Our drones are able to deliver items almost anywhere — backyards, public parks, farmlands or even fire-breaks. But we need to train our systems to reliably identify safe and convenient delivery locations. This is more complicated than it looks. We have to incorporate customer preferences — e.g. many of our testers would like packages delivered to backyards so they’re not visible from the road, or near kitchens so food items can be unpacked quickly. And we have to be ready to accommodate changing conditions at the delivery location. While our unmanned traffic management (UTM) platform lets us pre-plan a flight route, the sensors on our aircraft are responsible for identifying obstacles that might appear during a flight or delivery, like a car parked in an unexpected spot, or outdoor furniture that’s been moved. The more test deliveries we do, exposing the sensors on our aircraft to new delivery locations, the smarter our aircraft’s algorithms will one day become at picking a safe spot for deliveries.
Many of our testers wanted their packages delivered the backyard
To operate an effective drone delivery system, Project Wing must be able to pick up packages from anyone, in almost any location. This presents an interesting design challenge: our technology must be intuitive and easy to use, so packages can be loaded and received without any specialized infrastructure and by people without specialized experience.
A Guzman y Gomez employee walks outside the kitchen to load a package containing a burrito onto a hook that is winched up by the Wing delivery drone.
Our partners Guzman y Gomez and Chemist Warehouse will teach us what we need to do to ensure that orders are channeled to their staff smoothly and that they can easily load goods onto our delivery drones. In the case of Guzman y Gomez, who is our first delivery partner for this trial, we’ll need to make sure our technology fits in smoothly into their kitchen operations, as their staff have to juggle many orders at once to ensure that every customer is served fresh, hot food in a timely fashion. We want to learn how much notice to give them for a drone’s arrival so that they can cook, pack, and load it in one well-timed workflow.

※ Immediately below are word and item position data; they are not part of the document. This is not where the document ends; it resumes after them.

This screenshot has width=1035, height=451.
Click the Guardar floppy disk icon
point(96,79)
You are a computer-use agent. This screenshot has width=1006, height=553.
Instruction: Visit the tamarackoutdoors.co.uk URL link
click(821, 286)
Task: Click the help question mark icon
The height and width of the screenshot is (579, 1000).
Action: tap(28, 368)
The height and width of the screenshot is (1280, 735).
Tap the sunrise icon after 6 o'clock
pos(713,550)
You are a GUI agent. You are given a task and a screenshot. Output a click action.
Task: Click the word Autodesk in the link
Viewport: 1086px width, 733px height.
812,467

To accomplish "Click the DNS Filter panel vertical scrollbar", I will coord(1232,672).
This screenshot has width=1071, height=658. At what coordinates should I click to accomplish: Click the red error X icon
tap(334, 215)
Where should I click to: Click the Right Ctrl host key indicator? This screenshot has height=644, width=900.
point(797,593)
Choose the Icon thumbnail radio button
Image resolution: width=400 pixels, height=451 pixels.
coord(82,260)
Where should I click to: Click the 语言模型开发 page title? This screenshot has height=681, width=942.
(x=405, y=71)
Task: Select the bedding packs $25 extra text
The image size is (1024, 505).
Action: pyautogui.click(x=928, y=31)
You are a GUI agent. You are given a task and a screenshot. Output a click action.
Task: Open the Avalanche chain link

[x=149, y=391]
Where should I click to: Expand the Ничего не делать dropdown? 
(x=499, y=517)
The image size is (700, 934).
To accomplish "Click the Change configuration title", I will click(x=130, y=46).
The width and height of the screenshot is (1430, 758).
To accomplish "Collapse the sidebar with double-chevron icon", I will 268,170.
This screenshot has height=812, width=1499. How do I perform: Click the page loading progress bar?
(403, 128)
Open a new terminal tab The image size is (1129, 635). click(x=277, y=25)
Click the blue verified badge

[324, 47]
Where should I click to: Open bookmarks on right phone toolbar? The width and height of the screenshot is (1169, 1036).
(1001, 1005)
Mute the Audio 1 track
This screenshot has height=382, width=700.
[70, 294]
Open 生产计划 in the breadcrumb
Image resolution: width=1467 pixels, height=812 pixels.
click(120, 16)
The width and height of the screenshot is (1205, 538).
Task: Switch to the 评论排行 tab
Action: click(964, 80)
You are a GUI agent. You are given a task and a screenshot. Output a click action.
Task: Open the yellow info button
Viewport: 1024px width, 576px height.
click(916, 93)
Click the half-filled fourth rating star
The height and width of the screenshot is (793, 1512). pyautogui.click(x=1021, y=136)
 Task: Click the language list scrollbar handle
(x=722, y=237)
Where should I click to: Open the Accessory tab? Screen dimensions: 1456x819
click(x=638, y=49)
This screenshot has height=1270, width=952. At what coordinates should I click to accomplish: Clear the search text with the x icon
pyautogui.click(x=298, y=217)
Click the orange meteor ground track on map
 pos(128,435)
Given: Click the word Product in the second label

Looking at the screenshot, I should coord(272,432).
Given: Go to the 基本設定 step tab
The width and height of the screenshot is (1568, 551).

Guzman y Gomez employee putting a burrito into the Wing package.
Through our partnership with Chemist Warehouse, we want to ensure our system is able to support merchants with a wide variety of products. As part of this test, they’re offering nearly 100 products across categories like vitamins, dental care, sun care, and over-the-counter medicines. By practicing how we pack items of very different shapes and sizes into our fixed-sized package, we’ll learn how to optimize how many items we’re able to deliver per flight.
The information we gather from both of these test partners will help us build a system so that merchants of all kinds can focus on what they’re good at — like making food or helping people feel healthier — rather than being distracted by complex delivery logistics.
We know the weeks and months ahead will be filled with unexpected challenges as we undertake these new tests. We’re grateful to the communities in the ACT and Queanbeyan regions who’ve let us into their yards, so we can learn even more about building a delivery network ready to fly in the open skies.